Today's world is full of data, and images form a significant part of this data. However, before they can be used, these digital images must be processed—analyzed and manipulated in order to improve their quality or extract some information that can be put to use.
Common image processing tasks include displays; basic manipulations like cropping, flipping, rotating, etc.; image segmentation, classification, and feature extractions; image restoration; and image recognition. Python is an excellent choice for these types of image processing tasks due to its growing popularity as a scientific programming language and the free availability of many state-of-the-art image processing tools in its ecosystem.
This article looks at 10 of the most commonly used Python libraries for image manipulation tasks. These libraries provide an easy and intuitive way to transform images and make sense of the underlying data.
scikit-image is an open source Python package that works with NumPy arrays. It implements algorithms and utilities for use in research, education, and industry applications. It is a fairly simple and straightforward library, even for those who are new to Python's ecosystem. The code is high-quality, peer-reviewed, and written by an active community of volunteers.
scikit-image is very well documented with a lot of examples and practical use cases.
The package is imported as skimage, and most functions are found within the submodules.
import matplotlib.pyplot as plt %matplotlib inline
from skimage import data,filters
image = data.coins() # ... or any other NumPy array!
edges = filters.sobel(image)
Template matching using the match_template function:
You can find more examples in the gallery.

→ **Exercise set**
**1)** Summarize the text on Python image processing in two sentences.
**2)** Write out the passage of the Python image processing text starting at "The package is" and ending at "edges = filters.sobel(image)".
Use only the text above.

→ **Provided material**
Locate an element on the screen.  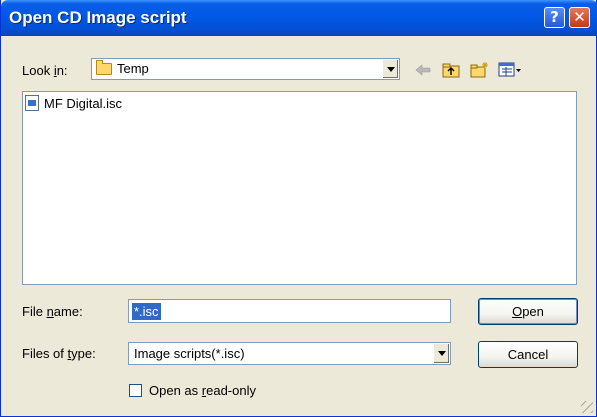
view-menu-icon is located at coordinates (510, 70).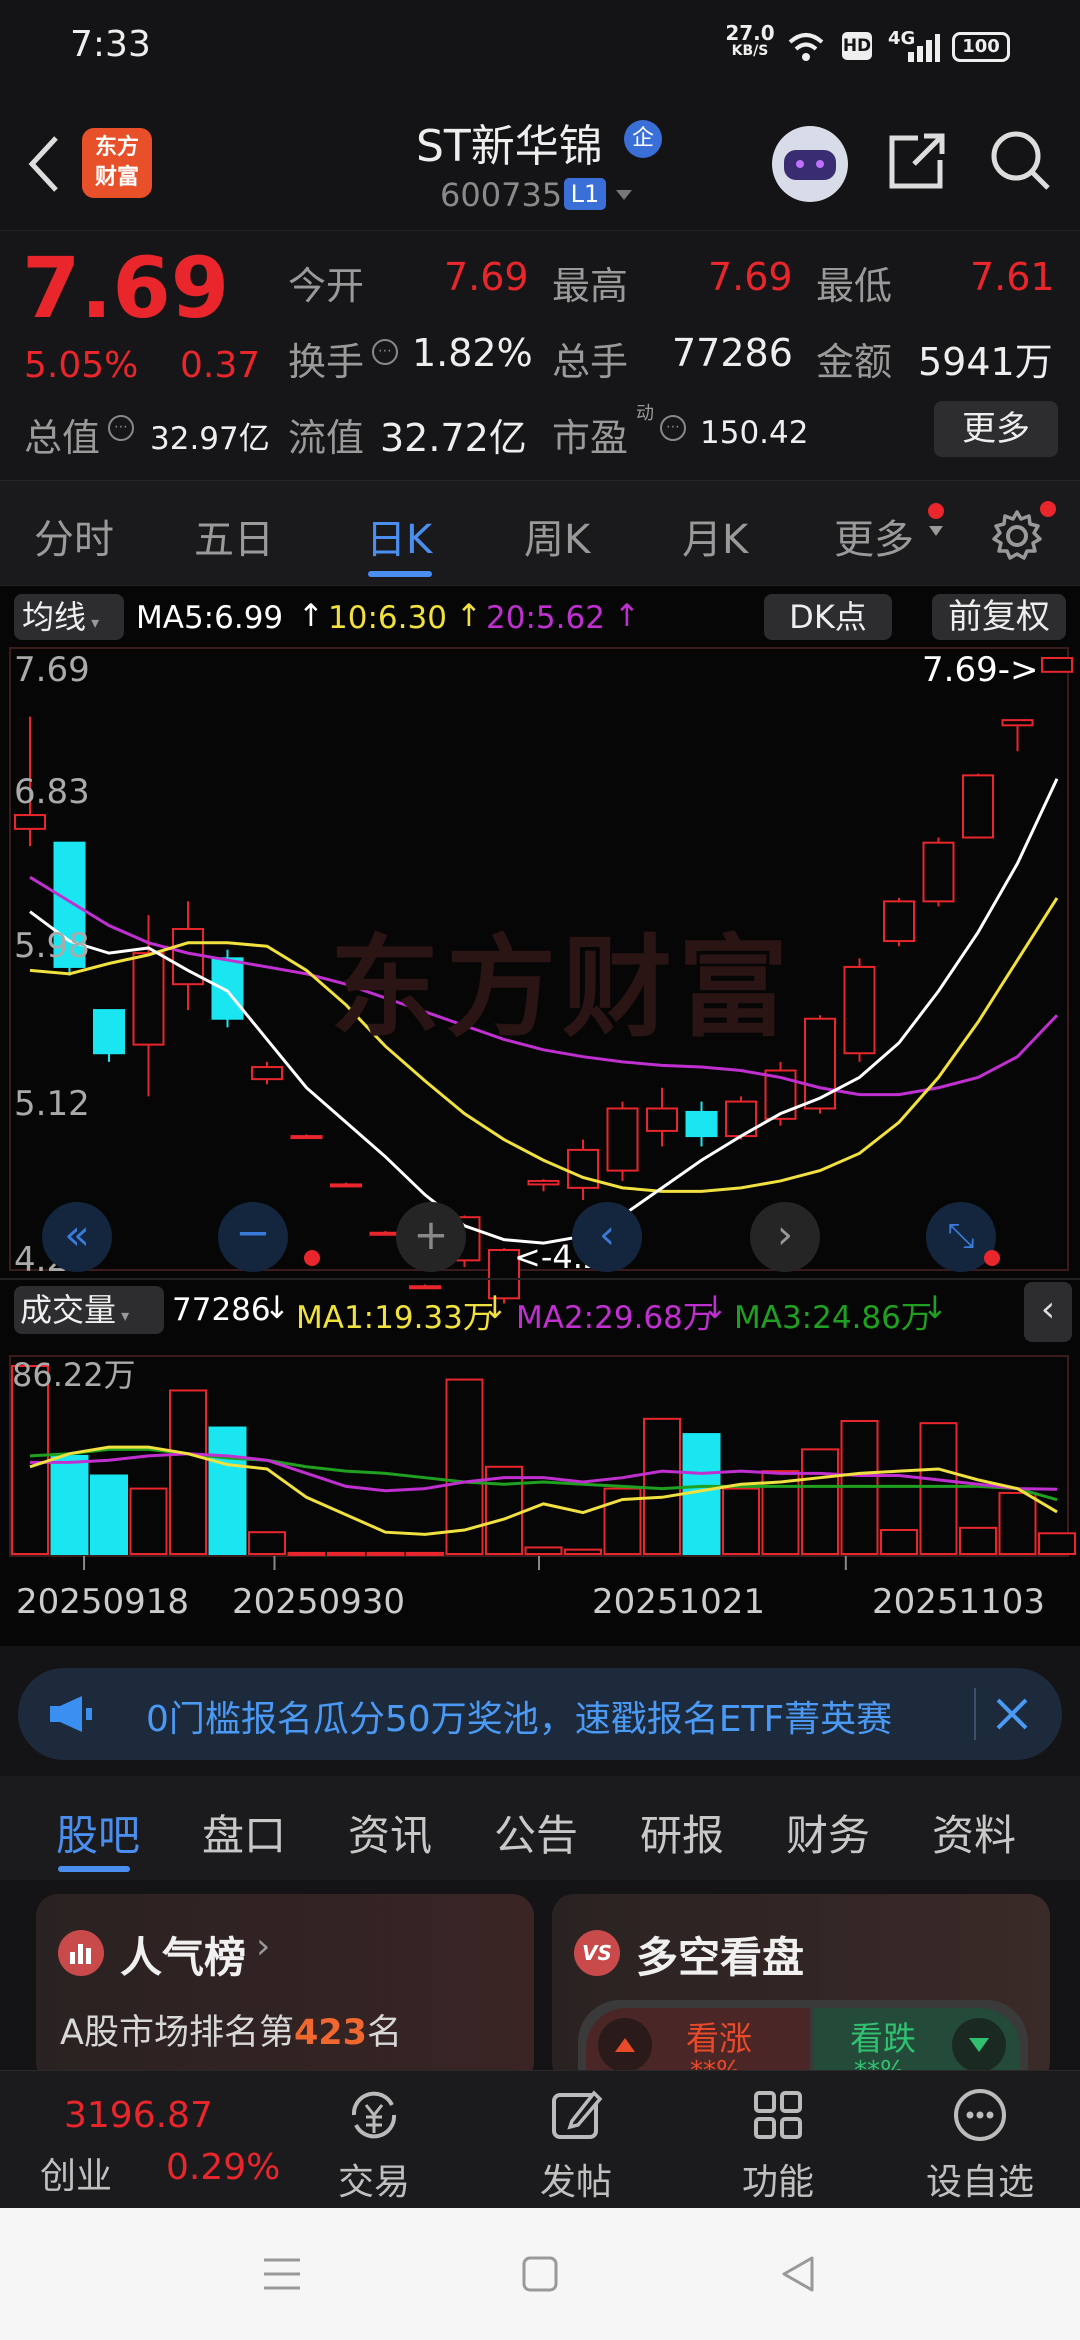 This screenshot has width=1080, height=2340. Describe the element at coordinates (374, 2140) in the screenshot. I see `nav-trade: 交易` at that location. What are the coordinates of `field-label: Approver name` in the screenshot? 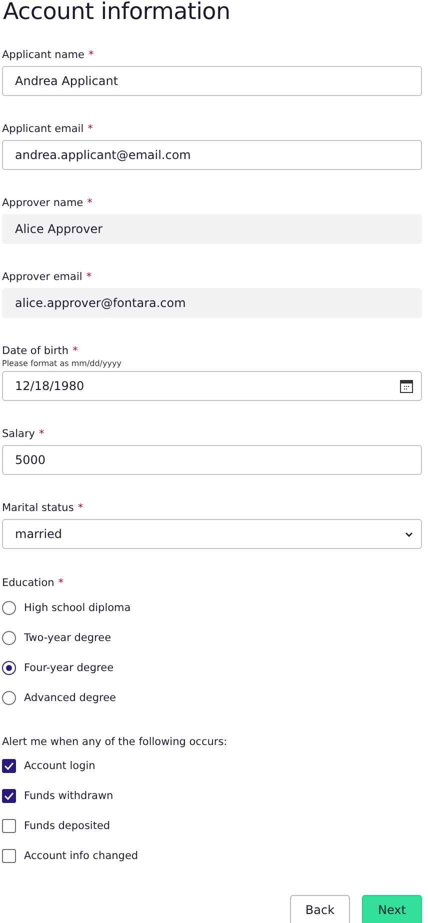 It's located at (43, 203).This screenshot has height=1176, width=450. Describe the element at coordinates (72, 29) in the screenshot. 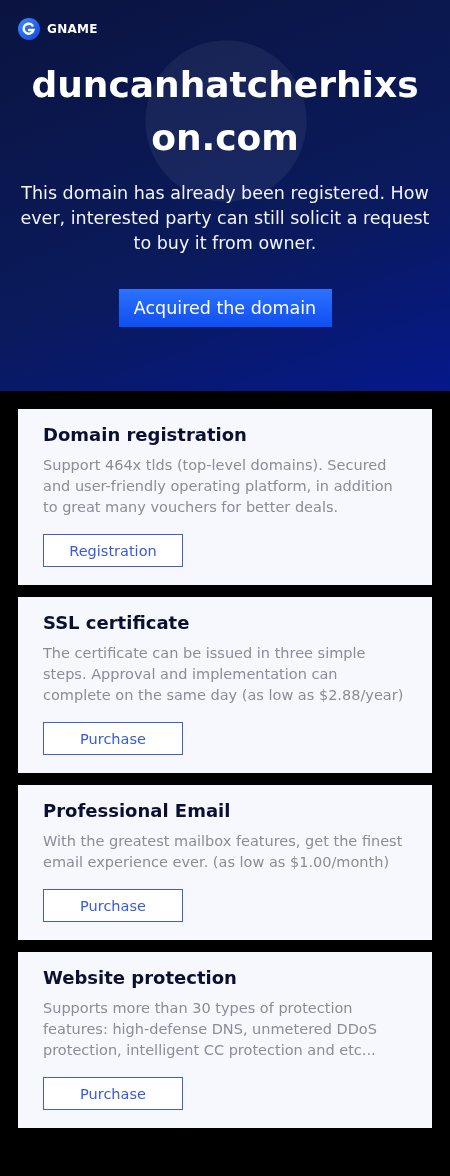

→ **Answers for each item**
**1)** Digital images must be processed to improve their quality or extract useful information, and Python suits such work because of its popularity as a scientific programming language and its many free image processing tools. Of the ten commonly used libraries the article covers, scikit-image is an open source, well-documented package that works with NumPy arrays, is imported as skimage, and keeps most functions in its submodules.

**2)**
The package is imported as skimage, and most functions are found within the submodules.
import matplotlib.pyplot as plt %matplotlib inline
from skimage import data,filters
image = data.coins() # ... or any other NumPy array!
edges = filters.sobel(image)